Tulathromycin, a novel, semi-synthetic macrolide bacteriostatic antimicrobial, is active against M. bovis and other bacterial respiratory pathogens in cattle. Following parenteral administration, it is rapidly adsorbed and widely distributed, and has a long elimination half-life in lung tissue [28]. It acts by inhibiting protein synthesis in susceptible microorganisms. Once penetrated into the bacterial cell, it irreversibly binds to receptors of the 30S ribosomal subunits [29]. In a retrospective study [10], tulathromycin was administered for the treatment of OMI in calves, but no data about the number of treated animals or its efficacy are available. Oxyteracycline hydrochloride, a bacteriostatic, broad-spectrum tetracycline antibiotic, is widely distributed throughout the body. Although resistance of European mycoplasma strains to oxytetracycline has been reported [30, 31], it is effective against bacteria causing OMI, especially with prolonged use [11]. It acts similarly to tulathromycin by irreversibly binding to receptors of the 50S ribosomal units [29]. In the present study tulathromycin and oxitetracycline hydrochloride have been used together as the association between bacteriostatic antibiotics can determine the summation of their individual effects [29]. Carprofen, a nonsteroidal anti-inflammatory drug, was added to antibiotic therapy to reduce rectal temperature and pain [1]. To date, combined use of anti-inflammatory drugs and antibiotics has been evaluated only in the treatment of BRD complex [3234]; however, its efficacy is controversial [35].

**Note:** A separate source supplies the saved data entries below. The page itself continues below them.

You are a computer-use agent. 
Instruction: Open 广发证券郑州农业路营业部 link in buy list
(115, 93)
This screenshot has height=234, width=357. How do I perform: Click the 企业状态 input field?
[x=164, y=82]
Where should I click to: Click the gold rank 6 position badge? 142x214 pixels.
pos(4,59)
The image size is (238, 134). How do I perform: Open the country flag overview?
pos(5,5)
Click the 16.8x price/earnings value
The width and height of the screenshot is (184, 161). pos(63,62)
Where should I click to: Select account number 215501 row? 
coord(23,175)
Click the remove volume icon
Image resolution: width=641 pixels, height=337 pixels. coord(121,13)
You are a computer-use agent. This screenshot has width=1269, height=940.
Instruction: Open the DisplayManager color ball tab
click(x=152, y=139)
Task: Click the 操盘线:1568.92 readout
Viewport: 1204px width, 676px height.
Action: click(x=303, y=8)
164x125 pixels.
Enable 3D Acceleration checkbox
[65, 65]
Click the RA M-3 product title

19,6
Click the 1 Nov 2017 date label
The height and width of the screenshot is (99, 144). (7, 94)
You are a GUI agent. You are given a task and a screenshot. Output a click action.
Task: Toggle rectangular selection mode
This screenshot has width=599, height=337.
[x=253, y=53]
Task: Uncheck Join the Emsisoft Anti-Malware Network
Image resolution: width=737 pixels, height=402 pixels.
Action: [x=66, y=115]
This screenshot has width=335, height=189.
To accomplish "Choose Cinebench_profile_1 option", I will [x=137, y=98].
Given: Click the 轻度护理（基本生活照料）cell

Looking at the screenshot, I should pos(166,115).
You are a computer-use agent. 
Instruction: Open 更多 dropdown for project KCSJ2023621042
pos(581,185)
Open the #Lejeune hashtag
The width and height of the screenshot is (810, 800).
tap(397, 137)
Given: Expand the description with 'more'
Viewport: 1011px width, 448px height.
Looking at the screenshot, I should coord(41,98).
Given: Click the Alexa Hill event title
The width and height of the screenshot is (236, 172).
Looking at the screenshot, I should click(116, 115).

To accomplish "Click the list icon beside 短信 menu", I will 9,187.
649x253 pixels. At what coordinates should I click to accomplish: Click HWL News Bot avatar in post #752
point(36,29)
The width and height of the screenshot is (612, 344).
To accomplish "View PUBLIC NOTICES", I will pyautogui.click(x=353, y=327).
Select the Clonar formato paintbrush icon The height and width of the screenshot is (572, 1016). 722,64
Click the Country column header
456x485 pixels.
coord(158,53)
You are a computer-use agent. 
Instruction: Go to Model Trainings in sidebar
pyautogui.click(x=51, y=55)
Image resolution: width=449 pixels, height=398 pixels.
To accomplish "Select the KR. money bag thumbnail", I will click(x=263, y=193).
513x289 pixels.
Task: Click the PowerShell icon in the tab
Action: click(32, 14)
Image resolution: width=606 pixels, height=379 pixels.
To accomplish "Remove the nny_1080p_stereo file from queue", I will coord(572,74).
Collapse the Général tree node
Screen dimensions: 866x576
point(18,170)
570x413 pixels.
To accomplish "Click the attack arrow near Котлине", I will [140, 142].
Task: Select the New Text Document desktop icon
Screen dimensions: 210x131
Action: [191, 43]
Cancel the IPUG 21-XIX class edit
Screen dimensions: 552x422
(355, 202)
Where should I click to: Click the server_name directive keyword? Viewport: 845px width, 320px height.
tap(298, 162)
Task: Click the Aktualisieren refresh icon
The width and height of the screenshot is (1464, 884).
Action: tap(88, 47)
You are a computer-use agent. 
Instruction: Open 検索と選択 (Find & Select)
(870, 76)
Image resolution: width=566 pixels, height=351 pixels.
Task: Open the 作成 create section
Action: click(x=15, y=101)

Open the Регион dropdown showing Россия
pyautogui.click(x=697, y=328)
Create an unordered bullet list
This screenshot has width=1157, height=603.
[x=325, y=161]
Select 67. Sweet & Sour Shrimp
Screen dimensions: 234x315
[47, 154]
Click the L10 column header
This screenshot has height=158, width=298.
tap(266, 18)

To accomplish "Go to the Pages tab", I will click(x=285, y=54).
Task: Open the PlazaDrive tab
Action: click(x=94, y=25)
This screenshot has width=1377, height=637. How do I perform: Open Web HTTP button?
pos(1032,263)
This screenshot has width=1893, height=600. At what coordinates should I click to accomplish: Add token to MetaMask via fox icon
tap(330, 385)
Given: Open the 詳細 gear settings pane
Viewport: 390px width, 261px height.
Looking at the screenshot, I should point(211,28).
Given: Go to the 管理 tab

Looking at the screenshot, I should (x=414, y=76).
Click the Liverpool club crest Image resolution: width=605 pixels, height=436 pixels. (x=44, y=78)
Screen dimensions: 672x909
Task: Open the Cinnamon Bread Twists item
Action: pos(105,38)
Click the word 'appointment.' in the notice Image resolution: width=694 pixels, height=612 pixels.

As reported elsewhere, M. bovis, either alone or in association with P. multocida, Streptococcus spp., Staphylococcus spp. and Pseudomonas, was the most frequently isolated pathogen [7, 8, 10]. Indeed, it has been demonstrated that under opportune conditions many bacterial species colonize the middle ear [1]. Respiratory tract infections, often with the same pathogen, have been reported in calves with OMI [1, 2, 8]. Also in this study M. bovis was isolated from the upper and/or lower respiratory tract in 10 out of 11 calves with respiratory signs in which the OMI may have developed secondary to respiratory disease. The most common risk factor for OMI appears to be respiratory tract infections [1]: respiratory pathogens colonize the pharynx and tonsils and eventually the auditory tube, which represents the major route of infection in OMI [1]. The isolation of M. bovis, either alone or in association with other bacteria, from the aural swabs taken from the clinically healthy ears (n = 3) is in agreement with previous reports in which Mycoplasma spp. was harbored in the ears of apparently healthy animals [1]. As the host-mycoplasma relationship is complicated and many aspects of these interactions are poorly understood [36], further studies are needed to understand the role of this pathogen when its presence does not result in disease.

Conclusion

In conclusion, this is the first prospective study to evaluate the effectiveness of a standardized therapeutic protocol for the treatment of OM/OMI in calves. A significant improvement in symptoms was observed in the majority of the calves. The persistence of mild clinico-neurological signs did not compromise the animals' productive performance. The numerical scoring system for assessing clinical and neurological signs was a useful tool to objectively evaluate the response to therapy. M. bovis was the pathogen most often isolated. This finding should be considered when treating OM/OMI in calves. Also, respiratory tract infection should not be underrated, since it is one of the major risk factors for the development of OM/OMI.